Challenge
In the records below, update the stretch from the line containing "594x473 pixels. At" through the line containing "click(24, 683)" by writing "Send" in place of "Share" and keeping everything else unchanged. Give only those lines.

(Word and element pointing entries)
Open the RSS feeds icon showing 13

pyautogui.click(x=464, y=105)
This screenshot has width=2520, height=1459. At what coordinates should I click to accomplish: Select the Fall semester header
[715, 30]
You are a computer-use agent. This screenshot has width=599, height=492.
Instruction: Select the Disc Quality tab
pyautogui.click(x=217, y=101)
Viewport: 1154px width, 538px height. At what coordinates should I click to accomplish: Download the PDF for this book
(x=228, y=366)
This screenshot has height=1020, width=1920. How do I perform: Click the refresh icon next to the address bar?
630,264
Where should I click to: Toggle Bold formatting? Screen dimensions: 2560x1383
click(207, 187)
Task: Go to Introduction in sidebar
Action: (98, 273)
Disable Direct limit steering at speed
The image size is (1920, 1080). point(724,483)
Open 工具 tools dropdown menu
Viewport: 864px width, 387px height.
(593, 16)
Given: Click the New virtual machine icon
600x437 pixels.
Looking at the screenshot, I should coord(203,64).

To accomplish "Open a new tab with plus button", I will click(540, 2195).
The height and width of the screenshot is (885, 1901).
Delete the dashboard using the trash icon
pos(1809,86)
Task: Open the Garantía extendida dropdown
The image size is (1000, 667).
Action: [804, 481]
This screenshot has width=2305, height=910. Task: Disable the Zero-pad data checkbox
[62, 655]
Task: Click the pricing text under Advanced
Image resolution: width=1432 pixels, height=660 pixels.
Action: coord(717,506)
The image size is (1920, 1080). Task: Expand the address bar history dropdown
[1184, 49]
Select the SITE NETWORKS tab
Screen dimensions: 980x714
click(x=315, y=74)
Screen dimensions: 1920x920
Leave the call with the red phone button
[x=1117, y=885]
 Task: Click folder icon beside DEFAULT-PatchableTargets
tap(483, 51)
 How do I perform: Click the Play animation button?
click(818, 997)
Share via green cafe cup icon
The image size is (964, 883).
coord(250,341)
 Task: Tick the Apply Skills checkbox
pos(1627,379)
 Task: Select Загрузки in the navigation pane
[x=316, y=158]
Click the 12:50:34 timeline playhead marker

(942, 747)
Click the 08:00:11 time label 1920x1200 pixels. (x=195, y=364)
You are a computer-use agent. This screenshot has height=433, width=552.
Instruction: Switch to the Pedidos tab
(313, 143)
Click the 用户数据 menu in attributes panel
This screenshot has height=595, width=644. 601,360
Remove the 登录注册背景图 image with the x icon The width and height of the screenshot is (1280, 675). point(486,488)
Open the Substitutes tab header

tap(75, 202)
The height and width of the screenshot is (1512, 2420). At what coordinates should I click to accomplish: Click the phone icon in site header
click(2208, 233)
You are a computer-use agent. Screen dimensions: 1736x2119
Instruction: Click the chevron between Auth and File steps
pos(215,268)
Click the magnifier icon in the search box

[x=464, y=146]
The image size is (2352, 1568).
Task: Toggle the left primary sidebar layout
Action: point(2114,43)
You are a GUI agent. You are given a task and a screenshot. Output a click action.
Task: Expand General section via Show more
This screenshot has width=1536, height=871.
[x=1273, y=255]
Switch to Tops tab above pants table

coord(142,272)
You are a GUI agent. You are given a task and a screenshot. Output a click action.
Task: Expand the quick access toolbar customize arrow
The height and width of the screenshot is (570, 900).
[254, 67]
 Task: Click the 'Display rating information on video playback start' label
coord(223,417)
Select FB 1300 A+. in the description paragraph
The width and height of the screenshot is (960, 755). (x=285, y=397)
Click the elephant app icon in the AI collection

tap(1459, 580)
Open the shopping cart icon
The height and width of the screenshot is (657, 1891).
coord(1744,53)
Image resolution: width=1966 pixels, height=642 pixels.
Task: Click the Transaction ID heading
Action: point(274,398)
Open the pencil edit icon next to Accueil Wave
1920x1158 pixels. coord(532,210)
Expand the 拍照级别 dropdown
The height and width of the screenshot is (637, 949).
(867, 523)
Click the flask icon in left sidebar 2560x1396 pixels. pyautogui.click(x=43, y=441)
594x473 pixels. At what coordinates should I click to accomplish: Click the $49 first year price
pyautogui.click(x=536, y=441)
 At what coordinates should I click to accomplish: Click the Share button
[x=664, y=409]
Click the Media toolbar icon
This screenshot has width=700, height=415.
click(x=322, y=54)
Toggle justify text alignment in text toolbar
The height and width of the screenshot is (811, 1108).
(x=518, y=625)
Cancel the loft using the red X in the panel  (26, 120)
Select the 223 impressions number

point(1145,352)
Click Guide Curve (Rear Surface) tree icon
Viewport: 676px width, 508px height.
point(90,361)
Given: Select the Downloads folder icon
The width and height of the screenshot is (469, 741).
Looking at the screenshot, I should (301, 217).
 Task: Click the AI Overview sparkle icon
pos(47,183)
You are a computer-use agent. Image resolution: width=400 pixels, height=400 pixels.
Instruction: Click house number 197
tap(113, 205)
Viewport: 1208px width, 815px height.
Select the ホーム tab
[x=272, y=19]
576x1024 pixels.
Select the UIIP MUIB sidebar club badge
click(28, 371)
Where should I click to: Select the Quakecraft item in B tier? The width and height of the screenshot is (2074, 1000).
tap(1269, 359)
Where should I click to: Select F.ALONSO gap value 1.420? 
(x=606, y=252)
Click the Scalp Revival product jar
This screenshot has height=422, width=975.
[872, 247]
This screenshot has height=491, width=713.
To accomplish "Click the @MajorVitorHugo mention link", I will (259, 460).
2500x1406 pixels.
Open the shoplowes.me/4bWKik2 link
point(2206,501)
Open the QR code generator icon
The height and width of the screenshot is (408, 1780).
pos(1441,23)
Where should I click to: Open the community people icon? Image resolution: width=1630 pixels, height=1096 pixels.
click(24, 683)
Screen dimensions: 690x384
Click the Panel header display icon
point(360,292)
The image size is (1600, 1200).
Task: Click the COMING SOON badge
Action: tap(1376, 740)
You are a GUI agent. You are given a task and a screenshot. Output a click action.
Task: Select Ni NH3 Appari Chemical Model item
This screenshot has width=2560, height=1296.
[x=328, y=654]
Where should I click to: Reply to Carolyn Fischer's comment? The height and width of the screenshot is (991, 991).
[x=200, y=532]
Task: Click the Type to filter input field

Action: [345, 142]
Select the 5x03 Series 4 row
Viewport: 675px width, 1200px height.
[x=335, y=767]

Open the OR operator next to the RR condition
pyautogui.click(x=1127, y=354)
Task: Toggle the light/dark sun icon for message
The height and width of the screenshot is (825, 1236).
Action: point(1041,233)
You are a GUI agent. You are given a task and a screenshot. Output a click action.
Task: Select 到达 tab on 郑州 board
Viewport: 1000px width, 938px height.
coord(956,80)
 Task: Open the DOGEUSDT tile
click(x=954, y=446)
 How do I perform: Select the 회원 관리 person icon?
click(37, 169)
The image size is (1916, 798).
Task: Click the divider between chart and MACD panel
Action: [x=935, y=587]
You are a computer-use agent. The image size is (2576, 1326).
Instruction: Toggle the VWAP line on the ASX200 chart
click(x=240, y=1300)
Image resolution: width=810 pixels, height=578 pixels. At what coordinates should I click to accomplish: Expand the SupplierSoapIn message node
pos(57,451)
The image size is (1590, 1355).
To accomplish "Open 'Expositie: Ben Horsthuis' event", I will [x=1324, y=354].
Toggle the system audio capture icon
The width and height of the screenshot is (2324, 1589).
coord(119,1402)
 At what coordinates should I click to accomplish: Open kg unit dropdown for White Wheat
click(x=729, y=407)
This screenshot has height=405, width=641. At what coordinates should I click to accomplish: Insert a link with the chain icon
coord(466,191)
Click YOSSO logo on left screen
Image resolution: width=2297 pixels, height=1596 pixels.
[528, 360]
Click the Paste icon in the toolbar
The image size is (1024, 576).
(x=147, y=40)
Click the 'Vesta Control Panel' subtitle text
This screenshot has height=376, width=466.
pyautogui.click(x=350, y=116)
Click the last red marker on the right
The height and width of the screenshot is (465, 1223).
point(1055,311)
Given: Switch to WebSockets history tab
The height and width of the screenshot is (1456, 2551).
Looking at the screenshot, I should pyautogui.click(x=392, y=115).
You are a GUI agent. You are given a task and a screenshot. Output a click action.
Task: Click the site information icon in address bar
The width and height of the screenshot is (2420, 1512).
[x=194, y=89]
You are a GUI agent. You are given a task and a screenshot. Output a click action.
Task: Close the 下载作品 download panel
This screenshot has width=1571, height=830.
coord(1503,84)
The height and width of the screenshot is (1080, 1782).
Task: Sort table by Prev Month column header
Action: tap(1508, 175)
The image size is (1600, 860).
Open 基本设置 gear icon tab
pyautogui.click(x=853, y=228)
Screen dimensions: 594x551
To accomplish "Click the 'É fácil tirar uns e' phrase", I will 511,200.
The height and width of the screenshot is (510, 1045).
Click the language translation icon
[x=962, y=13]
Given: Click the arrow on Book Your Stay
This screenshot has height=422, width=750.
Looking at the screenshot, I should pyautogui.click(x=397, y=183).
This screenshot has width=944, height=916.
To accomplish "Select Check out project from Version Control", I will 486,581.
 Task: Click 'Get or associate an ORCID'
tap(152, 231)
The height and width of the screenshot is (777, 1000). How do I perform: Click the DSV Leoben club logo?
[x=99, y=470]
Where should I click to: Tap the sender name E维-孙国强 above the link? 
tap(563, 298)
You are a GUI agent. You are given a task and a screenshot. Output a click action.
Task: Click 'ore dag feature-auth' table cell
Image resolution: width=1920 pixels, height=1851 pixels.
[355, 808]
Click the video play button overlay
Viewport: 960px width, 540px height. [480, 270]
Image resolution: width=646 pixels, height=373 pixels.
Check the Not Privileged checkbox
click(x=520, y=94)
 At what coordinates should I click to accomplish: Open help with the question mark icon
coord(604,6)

Exercise output
594x473 pixels. At what coordinates should I click to accomplish: Click the $49 first year price
pyautogui.click(x=536, y=441)
 At what coordinates should I click to accomplish: Click the Send button
[x=664, y=409]
Click the Media toolbar icon
This screenshot has width=700, height=415.
click(x=322, y=54)
Toggle justify text alignment in text toolbar
The height and width of the screenshot is (811, 1108).
(x=518, y=625)
Cancel the loft using the red X in the panel  (26, 120)
Select the 223 impressions number

point(1145,352)
Click Guide Curve (Rear Surface) tree icon
Viewport: 676px width, 508px height.
point(90,361)
Given: Select the Downloads folder icon
The width and height of the screenshot is (469, 741).
Looking at the screenshot, I should (301, 217).
 Task: Click the AI Overview sparkle icon
pos(47,183)
You are a computer-use agent. Image resolution: width=400 pixels, height=400 pixels.
Instruction: Click house number 197
tap(113, 205)
Viewport: 1208px width, 815px height.
Select the ホーム tab
[x=272, y=19]
576x1024 pixels.
Select the UIIP MUIB sidebar club badge
click(28, 371)
Where should I click to: Select the Quakecraft item in B tier? The width and height of the screenshot is (2074, 1000).
tap(1269, 359)
Where should I click to: Select F.ALONSO gap value 1.420? 
(x=606, y=252)
Click the Scalp Revival product jar
This screenshot has height=422, width=975.
[872, 247]
This screenshot has height=491, width=713.
To accomplish "Click the @MajorVitorHugo mention link", I will (259, 460).
2500x1406 pixels.
Open the shoplowes.me/4bWKik2 link
point(2206,501)
Open the QR code generator icon
The height and width of the screenshot is (408, 1780).
pos(1441,23)
Where should I click to: Open the community people icon? Image resolution: width=1630 pixels, height=1096 pixels.
click(24, 683)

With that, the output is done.